Finally, in 2016, CME Group authorized principals to pre-hedge block trades that they believe “in good faith” will occur. However, this authority was denied to an intermediary that takes the opposite side of its own customer’s order directly or indirectly. In such circumstances, the intermediary can only offset its position after the block trade has been consummated (but prior to reporting). (Click here for background regarding CME Group’s authorization of pre-hedging under limited circumstances for block trades in the article "Pre-Hedging by Principals Authorized In Block Trade Clarification Implemented by IFUS and Adopted by CME Group" in the October 30, 2016 edition of Bridging the Week.)

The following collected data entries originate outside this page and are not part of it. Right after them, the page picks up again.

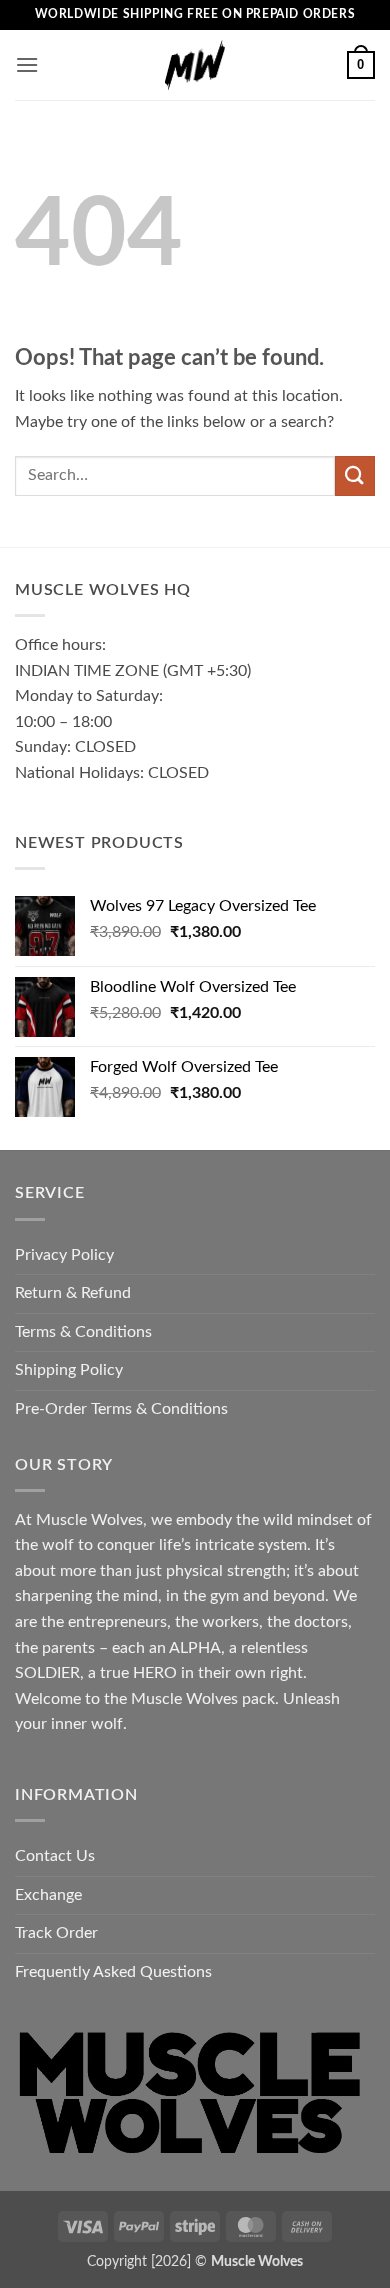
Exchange (48, 1895)
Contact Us (55, 1856)
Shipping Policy (69, 1370)
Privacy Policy (64, 1255)
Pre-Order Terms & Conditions (121, 1409)
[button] (27, 64)
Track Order (56, 1933)
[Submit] (355, 475)
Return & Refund (73, 1293)
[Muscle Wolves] (195, 65)
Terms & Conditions (83, 1332)
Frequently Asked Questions (113, 1972)
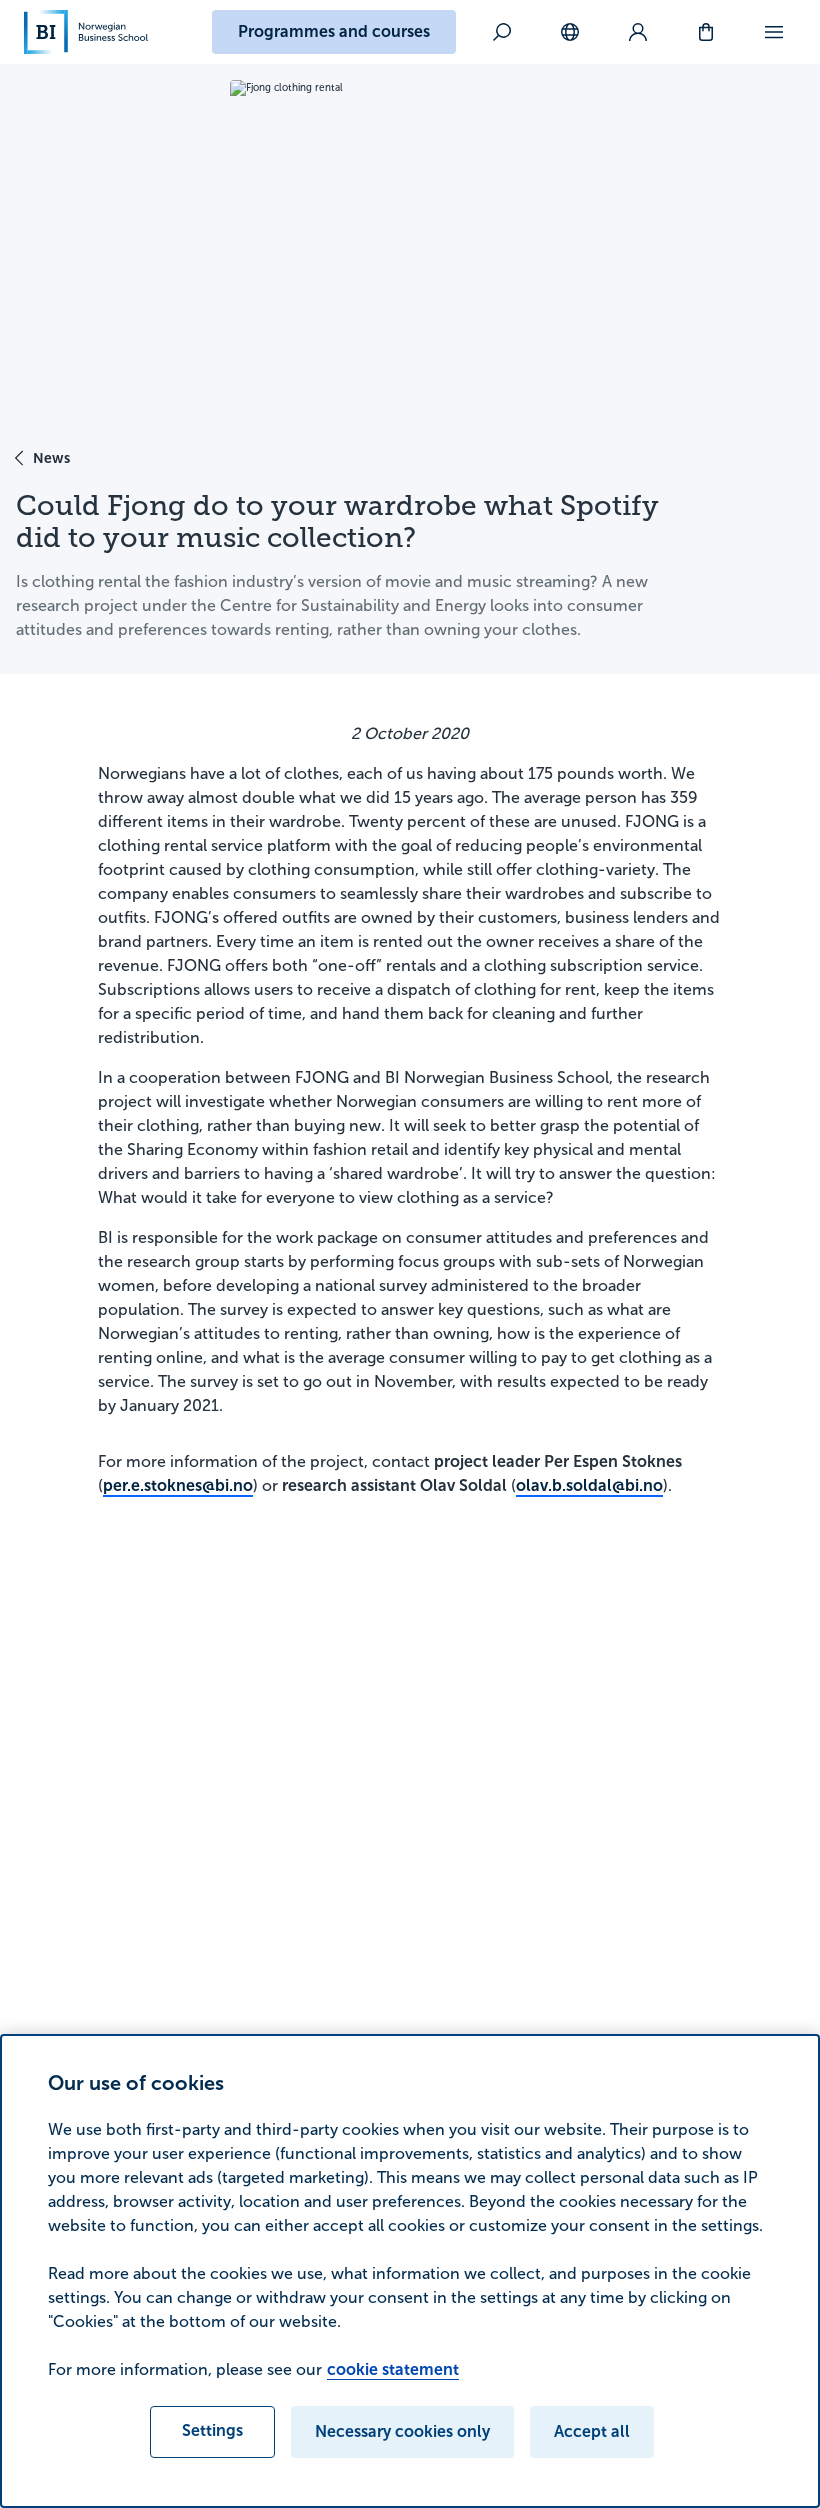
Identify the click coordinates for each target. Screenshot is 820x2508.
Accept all (592, 2431)
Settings (212, 2430)
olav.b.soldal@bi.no (589, 1485)
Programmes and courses (334, 31)
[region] (410, 2271)
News (51, 458)
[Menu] (774, 32)
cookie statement (393, 2369)
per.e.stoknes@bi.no (178, 1485)
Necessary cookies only (402, 2431)
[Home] (86, 32)
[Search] (502, 32)
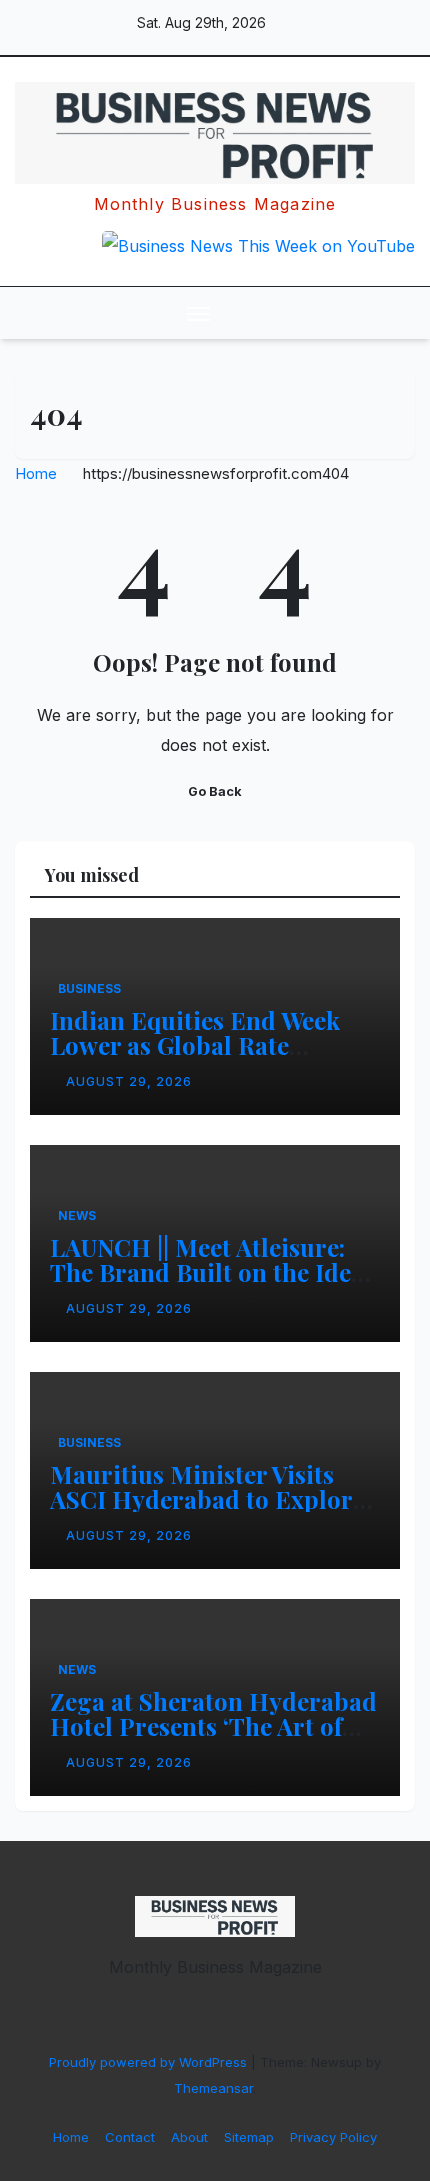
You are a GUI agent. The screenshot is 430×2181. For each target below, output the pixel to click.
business (89, 988)
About (189, 2137)
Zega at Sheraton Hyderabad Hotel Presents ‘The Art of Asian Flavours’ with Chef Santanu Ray (213, 1738)
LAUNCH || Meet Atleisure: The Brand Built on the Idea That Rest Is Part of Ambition (215, 1272)
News (77, 1215)
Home (36, 473)
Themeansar (213, 2088)
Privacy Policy (333, 2137)
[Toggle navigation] (199, 313)
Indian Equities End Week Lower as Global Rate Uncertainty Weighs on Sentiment (195, 1057)
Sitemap (249, 2137)
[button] (358, 313)
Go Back (215, 791)
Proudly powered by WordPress (150, 2062)
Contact (130, 2137)
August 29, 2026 (129, 1081)
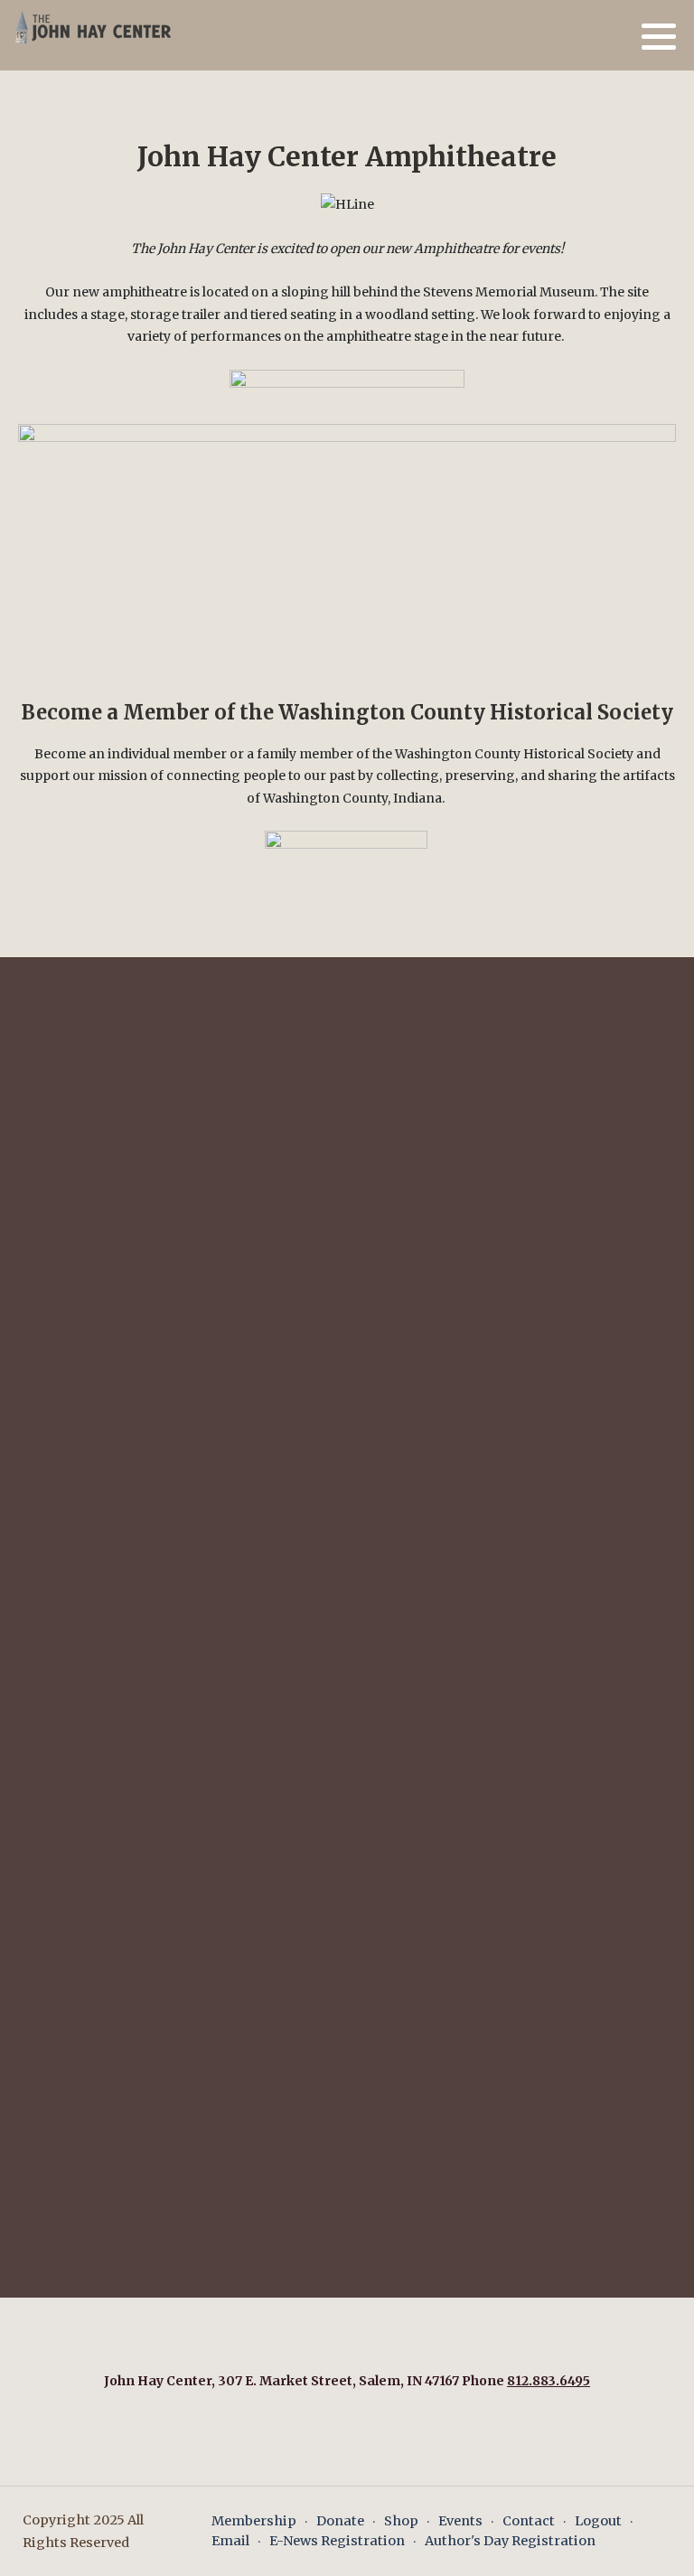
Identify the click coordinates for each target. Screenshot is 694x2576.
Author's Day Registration (510, 2541)
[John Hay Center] (90, 26)
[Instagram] (616, 36)
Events (460, 2521)
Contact (528, 2521)
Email (230, 2541)
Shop (401, 2521)
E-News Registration (337, 2541)
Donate (340, 2521)
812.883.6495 (548, 2381)
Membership (253, 2521)
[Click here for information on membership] (346, 846)
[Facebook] (593, 36)
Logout (598, 2521)
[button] (659, 36)
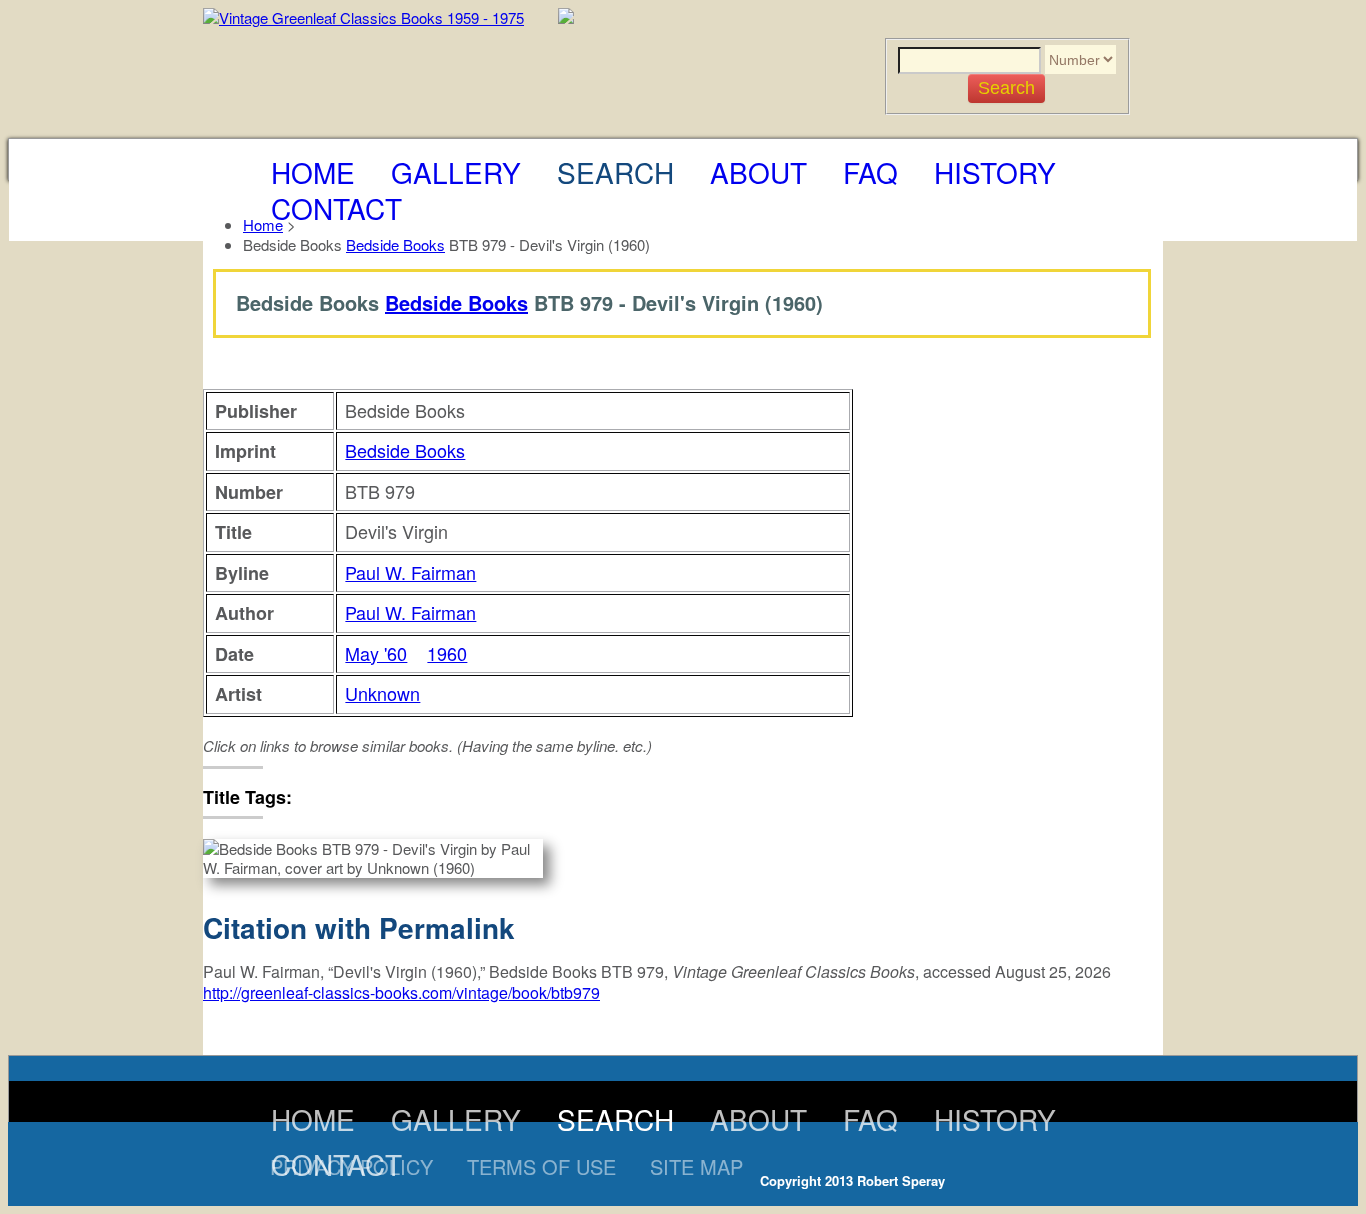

Under CME Group’s revised MRAN, a party acting as a principal to a block trade that seeks to pre-hedge an anticipated block transaction must “ensure it is clear” to its counterparty its role in the transaction and not take any action that suggests it owes agency duties to the counterparty. According to CME Group, telling a counterparty that it would “work an order” would imply that a party is acting in an agency, not principal, capacity.
Compliance Weeds: Through its revised MRAN, CME Group appears to be trying to help clarify when it might consider a party to be acting as a principal as opposed to as an agent to a block trade transaction. This is critical, as only principals may pre-hedge a block trade prior to consummation.
CME Group suggests that a surefire way to help ensure that counterparties understand that a firm is acting as a principal is to expressly tell them – provided this is done prior to engaging in pre-hedging activity. This could be done by a header/footer disclosure in an instant message, on a recorded telephone line, or by email. However, CME Group cautions that words matter. A representation that a party is acting as a principal could be defeated by the use of words that convey that the party is acting as an agent, or where the price of the block trade is set at the party’s pre-hedge price plus a markup or basis. Under all circumstances, the price of a block trade must be a “fair and reasonable” price at the time of execution considering the size of the transaction, the prices and sizes of other transactions in the same contract at the same time, the price and sizes of transactions in other relevant markets at the same time and “the circumstances of the markets or the parties to the block trade.” (Click here for background on the CFTC’s view of what does not constitute a fair and reasonable block trade price in the article "Futures Block Trades' Prices at Midpoint of Related Swaps Bid-Ask Were Not Fair and Reasonable Says CFTC in Enforcement Action" in the September 25 2016 edition of Bridging the Week.)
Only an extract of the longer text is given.